■ ASSIGNED TASK
Starting with the first line and ending with the one that holds "Task: Click the UK flag language icon", retype the entries exactly.
===== LISTED ENTRIES =====
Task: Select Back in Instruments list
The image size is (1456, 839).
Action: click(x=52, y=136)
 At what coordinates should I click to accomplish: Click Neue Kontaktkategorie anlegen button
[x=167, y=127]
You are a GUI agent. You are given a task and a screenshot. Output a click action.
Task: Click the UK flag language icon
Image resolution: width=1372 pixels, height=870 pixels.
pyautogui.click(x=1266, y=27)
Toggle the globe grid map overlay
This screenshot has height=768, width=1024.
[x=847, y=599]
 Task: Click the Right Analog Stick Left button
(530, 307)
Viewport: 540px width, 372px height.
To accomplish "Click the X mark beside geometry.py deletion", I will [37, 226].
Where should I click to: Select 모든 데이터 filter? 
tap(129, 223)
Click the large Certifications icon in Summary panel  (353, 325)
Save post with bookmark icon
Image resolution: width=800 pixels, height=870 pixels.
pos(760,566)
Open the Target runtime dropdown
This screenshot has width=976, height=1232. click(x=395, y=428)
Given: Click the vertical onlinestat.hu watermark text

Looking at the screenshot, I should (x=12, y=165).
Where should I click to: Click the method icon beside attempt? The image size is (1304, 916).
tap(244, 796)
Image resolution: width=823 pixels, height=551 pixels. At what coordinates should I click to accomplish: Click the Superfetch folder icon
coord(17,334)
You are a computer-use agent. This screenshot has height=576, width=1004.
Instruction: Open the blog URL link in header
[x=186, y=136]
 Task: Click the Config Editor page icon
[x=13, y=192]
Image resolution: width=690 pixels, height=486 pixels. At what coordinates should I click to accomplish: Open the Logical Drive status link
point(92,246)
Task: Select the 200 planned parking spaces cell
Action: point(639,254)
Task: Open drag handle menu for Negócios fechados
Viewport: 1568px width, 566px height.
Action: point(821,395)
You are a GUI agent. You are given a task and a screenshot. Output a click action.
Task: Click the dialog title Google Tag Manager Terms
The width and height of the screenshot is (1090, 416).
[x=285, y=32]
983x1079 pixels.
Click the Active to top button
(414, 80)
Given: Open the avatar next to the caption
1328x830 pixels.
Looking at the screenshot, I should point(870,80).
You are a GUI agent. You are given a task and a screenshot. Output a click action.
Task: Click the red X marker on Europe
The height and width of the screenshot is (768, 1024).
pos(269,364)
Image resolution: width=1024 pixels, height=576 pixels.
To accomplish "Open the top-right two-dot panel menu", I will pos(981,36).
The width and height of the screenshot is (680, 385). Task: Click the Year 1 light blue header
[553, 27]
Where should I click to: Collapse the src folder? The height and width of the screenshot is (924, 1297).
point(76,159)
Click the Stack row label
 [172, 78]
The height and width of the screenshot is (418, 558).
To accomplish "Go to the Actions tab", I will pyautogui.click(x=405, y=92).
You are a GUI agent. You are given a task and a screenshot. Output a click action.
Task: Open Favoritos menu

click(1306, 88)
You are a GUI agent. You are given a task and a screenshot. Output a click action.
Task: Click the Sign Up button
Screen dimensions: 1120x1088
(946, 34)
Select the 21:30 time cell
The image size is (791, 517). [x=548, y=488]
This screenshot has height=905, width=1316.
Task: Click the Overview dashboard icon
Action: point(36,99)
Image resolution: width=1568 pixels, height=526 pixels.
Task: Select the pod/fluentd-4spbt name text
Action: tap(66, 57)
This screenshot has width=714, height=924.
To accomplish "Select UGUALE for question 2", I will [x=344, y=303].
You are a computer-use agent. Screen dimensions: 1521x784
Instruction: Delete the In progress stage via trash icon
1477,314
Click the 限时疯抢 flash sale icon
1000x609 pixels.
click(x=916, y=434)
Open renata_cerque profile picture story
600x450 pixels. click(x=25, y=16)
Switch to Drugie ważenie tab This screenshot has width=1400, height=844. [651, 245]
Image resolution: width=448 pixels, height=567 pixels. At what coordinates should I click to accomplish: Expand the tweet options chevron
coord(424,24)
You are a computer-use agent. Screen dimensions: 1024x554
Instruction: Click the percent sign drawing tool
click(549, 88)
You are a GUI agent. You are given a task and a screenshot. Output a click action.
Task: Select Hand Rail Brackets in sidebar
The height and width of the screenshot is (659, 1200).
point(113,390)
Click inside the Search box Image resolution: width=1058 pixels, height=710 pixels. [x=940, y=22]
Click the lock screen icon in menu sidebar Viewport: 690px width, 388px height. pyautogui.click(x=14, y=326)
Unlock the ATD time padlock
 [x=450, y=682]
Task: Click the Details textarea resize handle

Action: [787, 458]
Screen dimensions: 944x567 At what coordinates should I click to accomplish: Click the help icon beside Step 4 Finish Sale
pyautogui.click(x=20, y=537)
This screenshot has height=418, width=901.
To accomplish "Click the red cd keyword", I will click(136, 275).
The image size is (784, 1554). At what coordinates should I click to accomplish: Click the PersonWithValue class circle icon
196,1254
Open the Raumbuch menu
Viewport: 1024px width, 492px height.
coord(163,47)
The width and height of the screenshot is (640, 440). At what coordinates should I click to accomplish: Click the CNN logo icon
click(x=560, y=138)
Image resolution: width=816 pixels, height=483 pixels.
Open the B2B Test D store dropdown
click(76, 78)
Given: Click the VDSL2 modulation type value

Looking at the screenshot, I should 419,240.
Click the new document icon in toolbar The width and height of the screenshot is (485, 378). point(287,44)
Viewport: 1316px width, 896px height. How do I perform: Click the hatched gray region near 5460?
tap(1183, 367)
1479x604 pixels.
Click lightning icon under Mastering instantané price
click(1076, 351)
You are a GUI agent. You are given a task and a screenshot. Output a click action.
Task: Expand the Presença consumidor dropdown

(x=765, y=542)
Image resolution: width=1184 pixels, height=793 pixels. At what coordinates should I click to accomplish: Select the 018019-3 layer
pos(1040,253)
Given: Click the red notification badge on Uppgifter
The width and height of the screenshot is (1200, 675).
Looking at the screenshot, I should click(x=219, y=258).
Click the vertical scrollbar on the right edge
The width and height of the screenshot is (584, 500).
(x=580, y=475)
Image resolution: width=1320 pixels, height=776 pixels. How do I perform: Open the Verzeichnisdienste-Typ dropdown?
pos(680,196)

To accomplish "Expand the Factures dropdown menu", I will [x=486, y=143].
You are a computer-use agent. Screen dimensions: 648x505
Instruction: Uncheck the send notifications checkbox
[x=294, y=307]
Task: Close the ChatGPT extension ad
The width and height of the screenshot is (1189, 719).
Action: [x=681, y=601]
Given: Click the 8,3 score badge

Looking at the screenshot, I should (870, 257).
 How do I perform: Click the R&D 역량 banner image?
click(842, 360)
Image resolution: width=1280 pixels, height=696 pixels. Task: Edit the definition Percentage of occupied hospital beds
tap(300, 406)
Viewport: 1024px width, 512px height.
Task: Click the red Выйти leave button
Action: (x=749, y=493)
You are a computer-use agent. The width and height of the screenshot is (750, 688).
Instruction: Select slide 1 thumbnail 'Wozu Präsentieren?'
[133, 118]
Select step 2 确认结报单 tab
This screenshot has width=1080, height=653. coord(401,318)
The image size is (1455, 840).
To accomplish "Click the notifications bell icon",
=====
■ TASK RESULT
Task: Select Back in Instruments list
The image size is (1456, 839).
Action: click(x=52, y=136)
 At what coordinates should I click to accomplish: Click Neue Kontaktkategorie anlegen button
[x=167, y=127]
You are a GUI agent. You are given a task and a screenshot. Output a click action.
Task: Click the UK flag language icon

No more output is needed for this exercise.